Some years ago, I got offered a postdoctoral research fellowship in a Department of Psychology. The position was interesting, clinical in nature and would involve country-wide travel examining stress and its causes in a particular occupation. It was to last two years. I happily accepted and then they told me: they had outgrown the two floors they were situated on and they had nowhere to locate my desk. But the end of the corridor on the top floor was designated for me and the bricks and the door were ordered! That would be my office. Could I start in three to four months’ time? I said “er… yes, sure”.
I had several irons in the fire though, as you have or will have. Several days later, I got offered an interview for another job in a different city, this time in a large charity, one of the ten biggest in the UK. I was also very interested in that job so I went for the interview. Although I wasn’t all that happy afterwards with some of my answers, I was telephoned later that day and offered the job. I accepted that job… as well.
The charity also had a delay for me. Since her contract was an education one, the incumbent member of staff was just starting to work out a three months’ notice period. Could I start in three months’ time?
So I had two full-time job offers. I had accepted both but clearly there was a problem.
How can you decide?
One way is to compare the jobs by taking the necessary time to do that well. You could weight them positively or negatively according to a range of criteria:
- How developmental are they
- How do the responsibilities and goals relate to your own values
- Starting salary and likely progression
- Practicalities such as relocation and commuting
- Degree of support and mentoring
- Your impressions during the interview or assessment centre of the organisations, managers and teams you’d be working with.

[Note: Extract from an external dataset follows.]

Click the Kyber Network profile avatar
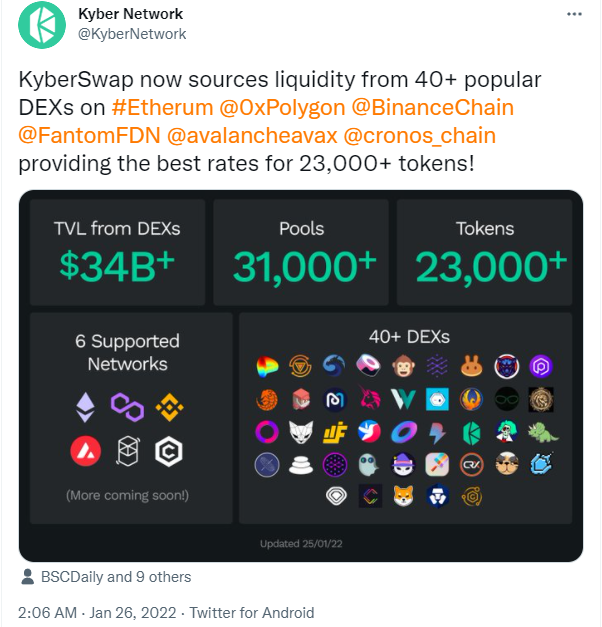The image size is (602, 627). point(41,25)
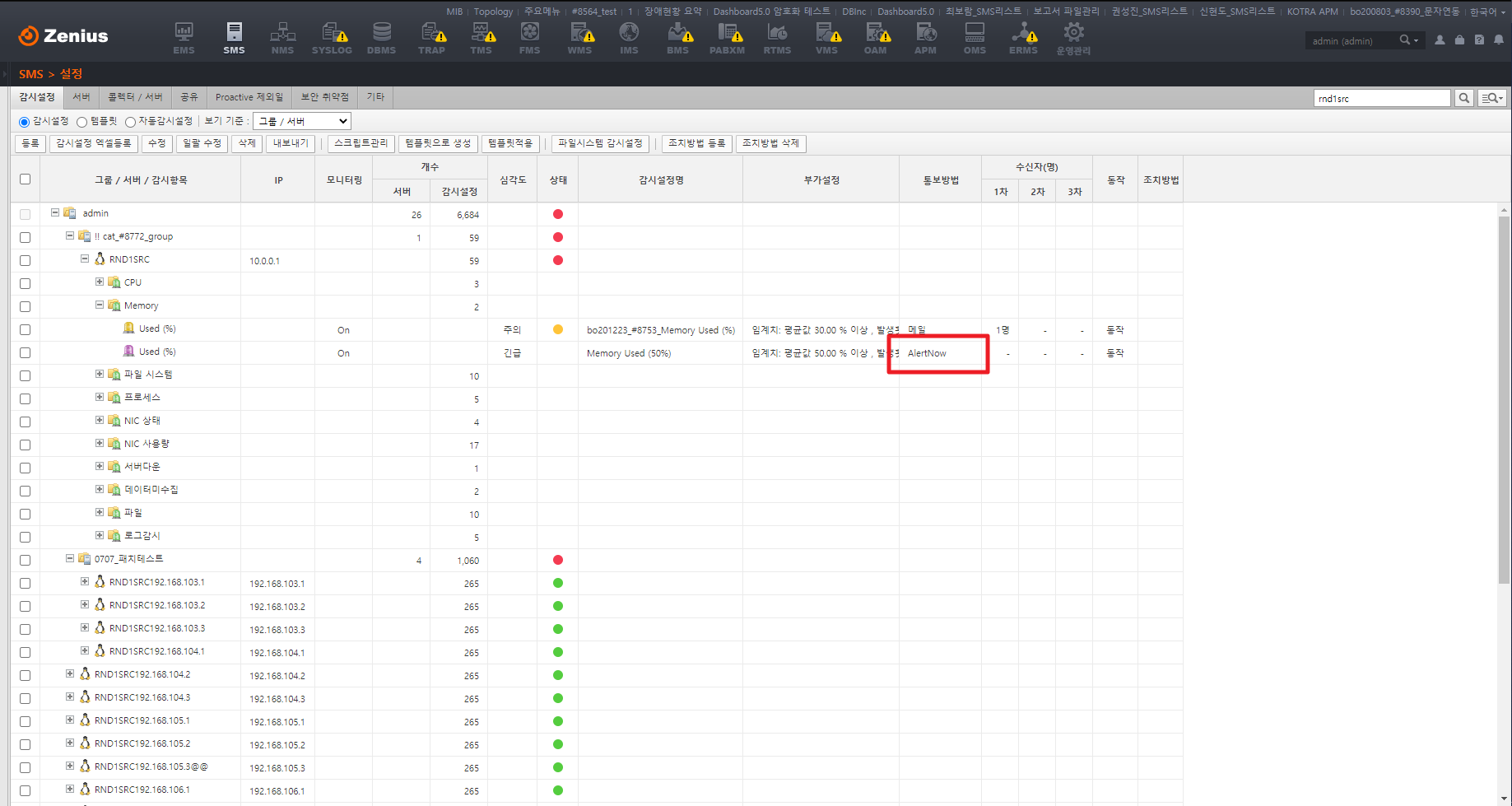Expand the CPU tree node
Image resolution: width=1512 pixels, height=806 pixels.
click(100, 282)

However, the situation can be more complex, as in my case. I had already accepted the first job. I then turned it down because I knew, as far as I could know, that the second job was significantly better. What about that situation? I believe that there are instances where belatedly turning the offer down can be the right thing to do – for the jobseeker – despite the fact that it annoys, frustrates and possibly angers the first employer. You have probably burned your bridges with that employer, at least for a while since from their side, their other preferred candidates have possibly accepted other offers and are no longer available. The employer may have to start a new recruitment round.
But for you, the belated right decision enables you to start your dream job or a job which could lead towards it. And to consider once more the employer who has been let down, the reversal in your decision avoids potentially worse scenarios for them such as a new employee starting but who regrets the decision and who may still keep on looking, unable to commit to the position.
Yet where it is possible, it is preferable to maximise the decision to be made by proactively contacting any employers you could have offers from as soon as you have an offer from the other employer. On the one hand, you can often buy a little time from the employer who is offering – to think the offer through – while saying to a preferred employer that although you have an offer, your strong preference is to work for them. In some scenarios, for instance with a small to medium sized employer, there may be sufficient flexibility in the recruitment process for them to interview you within that tight timescale and make you an alternative offer or to decline.
How did I resolve my own dilemma?
- I took a sheet of A4, placed it length-wise and split it down the middle: decision A, decision B.
- I then split each of these in two, positives and negatives.
- And then I listed as far as possible the pros and cons of each decision:
- type of contract,
- scope of the job,
- alignment with my values and interests
Finally, I applied a weighting to each reason according to perceived importance.
It turned out, more than I thought it would, that the charity job far outweighed the academic post. I still wasn’t convinced. It took several more days for a certainty to arrive, that the second job offer was the right opportunity. I went with it and the decision turned out to be a good one, opening up the world of guidance which I still work within now. The letter I got back from the senior researcher was not the worst letter I have ever received…not quite.
Multiple job offers can be difficult to handle; they rarely come in at exactly the same time. But hopefully some of the strategies I’ve touched on will make it easier to handle the situation. I worked for the charity for almost fifteen years and I never regretted the decision I made.